Extension of the WHO Headquarters
Building on a Classic Legacy: An Invisible Extension
Our fundamental concept — which evolved graduall with our design for the new extension — was to respect and to create a dialogue between two existing but contrasting elements: Jean Tschumi’s original creation and the wide, open green spaces of its setting. A masterpiece of modern architecture, Tschumi’s design — now 50 years old, and weathering beautifully — has three distinct elements: a linear office block hovering above the access level and a spiral pavilion structure that connects downwards to a lower volume, which orders and defines the limits of the ensemble.
We wanted to create a design that would not challenge Tschumi’s concept — by being too large or too close — and so would have an ‘invisible’ impact: increasing the usable room space, but adhering to the current site curtilage. It would provide fine, functional, and flexible spaces in which people could work and gather, concentrate and relax; spaces that were easily accessible and naturally lit, but would embrace and integrate the whole campus opening it out to the local parkland.
The principal element of our proposal is a single, new, L–shaped horizontal volume whose two wings define the site’s edges. Its restrained scale facilitates uninterrupted views of the surrounding landscape from the existing offices, and its ‘invisible’ green roof turfed with grass and shrubs creates a terrace garden, with edges that seem to be carved into the landscape, drawing nature inside. Extending outwards, it serves as a walkway into the panorama, giving clean views back to the main building.
In the wider context, this roof garden connects the site seamlessly to the neighborhood’s disparate elements — the proposed forecourt esplanade north of the existing building and the parkland south of the site. A discreet ramp on its western edge gives vertical circulation to the offices below and to Appia Parkway, while a bridge links to the park creating generous public spaces that accommodate bicycle and pedestrian paths.

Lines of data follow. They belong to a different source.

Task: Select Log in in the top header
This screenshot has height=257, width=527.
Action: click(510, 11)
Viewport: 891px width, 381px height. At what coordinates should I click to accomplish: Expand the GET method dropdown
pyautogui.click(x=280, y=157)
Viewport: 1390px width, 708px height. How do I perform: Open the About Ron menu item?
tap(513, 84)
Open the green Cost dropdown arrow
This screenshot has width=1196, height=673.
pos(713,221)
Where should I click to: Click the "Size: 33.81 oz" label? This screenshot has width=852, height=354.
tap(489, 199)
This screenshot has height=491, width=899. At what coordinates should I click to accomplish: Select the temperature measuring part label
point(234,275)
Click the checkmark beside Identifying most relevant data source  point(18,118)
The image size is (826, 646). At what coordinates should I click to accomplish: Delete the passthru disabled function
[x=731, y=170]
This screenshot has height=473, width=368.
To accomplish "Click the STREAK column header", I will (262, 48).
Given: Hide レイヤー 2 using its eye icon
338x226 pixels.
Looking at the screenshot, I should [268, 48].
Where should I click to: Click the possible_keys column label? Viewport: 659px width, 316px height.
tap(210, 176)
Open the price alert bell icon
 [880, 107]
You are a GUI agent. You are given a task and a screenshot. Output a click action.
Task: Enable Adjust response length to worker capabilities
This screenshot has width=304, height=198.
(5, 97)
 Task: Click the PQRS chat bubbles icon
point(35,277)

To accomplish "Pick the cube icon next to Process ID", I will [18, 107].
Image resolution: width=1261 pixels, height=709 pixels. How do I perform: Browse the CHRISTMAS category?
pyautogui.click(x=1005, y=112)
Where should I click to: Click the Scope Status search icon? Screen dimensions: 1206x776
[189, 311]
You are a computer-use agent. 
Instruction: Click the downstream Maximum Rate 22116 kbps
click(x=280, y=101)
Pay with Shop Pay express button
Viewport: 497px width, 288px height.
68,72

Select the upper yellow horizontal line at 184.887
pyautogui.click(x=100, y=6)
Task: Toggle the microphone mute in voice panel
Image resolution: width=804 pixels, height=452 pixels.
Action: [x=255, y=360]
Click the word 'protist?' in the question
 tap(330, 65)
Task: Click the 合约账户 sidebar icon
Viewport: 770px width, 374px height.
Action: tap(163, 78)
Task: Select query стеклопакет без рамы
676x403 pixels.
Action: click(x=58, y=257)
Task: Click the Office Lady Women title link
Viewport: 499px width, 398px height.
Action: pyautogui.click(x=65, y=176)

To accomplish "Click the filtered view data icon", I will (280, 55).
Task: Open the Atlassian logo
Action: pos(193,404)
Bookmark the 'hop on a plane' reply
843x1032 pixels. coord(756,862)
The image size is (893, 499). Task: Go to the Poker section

Nestled into the park’s gently sloping landscape, the new additions adopt the scale of the ensemble’s existing buildings, and the structural rhythm of the office volumes complement the existing spiral pavilion structure. Buildings, topography and landscape are held in harmony, erasing the site’s boundaries and achieving a fluid transition from built spaces to the landscape, which allows both to be experienced together.
The proposed new extension marks a fresh stage in the development of this important site. It offers considerably enhanced working and public spaces, enshrines today’s eco-imperatives, and opens the site up to the landscapewhile still paying tribute to Tschumi’s legacy.